This is a wee top with a bow made sometime last year (and blogged about, as I recall) worn with some well-loved shorts from H&M, purple tights, stripey socks (with a hole in the toe, lo!) and the red polka dot gumboots Rata dragged out of the cupboard and insisted I wear. Personal stylists, hey? Gotta love ’em, especially when they’re cute to boot (‘Boots!’)

March 3rd:

I dolled up and went to Paraparaumu today, the town I like to call ‘a large carpark with nowhere to walk). I went to the opshops and, in keeping with my sixties outfit, bought two bottles of gin. I’d love to tell you all about how I’m going to be sitting in the sun for the rest of the day sipping G+T’s but it’s for making damson gin. So, six months from now I’ll be sipping something delicious. Future alcohol! I found this too:

I’m guessing it’s for indoor golfing tournaments, but Rata will have hours of fun inventing games for it.
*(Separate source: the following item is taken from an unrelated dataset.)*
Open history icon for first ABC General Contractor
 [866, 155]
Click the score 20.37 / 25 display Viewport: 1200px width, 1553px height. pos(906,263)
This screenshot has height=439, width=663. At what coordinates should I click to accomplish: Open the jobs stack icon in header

Today’s dress is a recently (ie. yesterday morning) finished project, so I should talk about it. I don’t remember where I put the pattern for it, so I traced around the pieces of a dress already cut out from that pattern but not sewn up (soon! soon!). Even when I go to use a pattern events conspire. I still haven’t found it, but that’s hardly surprising given the state of that part of the room, now on the internet for all to enjoy! I intend to line the dress with something light – or make a slip to go underneath – as it seems to want to cling to any layers you put underneath.

The belt was pretty simple to make and I can tell you how to do it… sort of… it’s just a length of fabric folded in half with pointed ends. You fold it over at the point where you want it to meet, punch some domes to hold it in place, then do some sneaky stitching between the folds to hold them down.

I think both these blue fabrics are double knit – they seem pretty old as fair as their composition, quality, pattern and general feel of goodness. Whatever they are, they were a pleasure to work with, and by far the easiest fabric I have ever sewn with.

So, now… what am I going to wear tomorrow?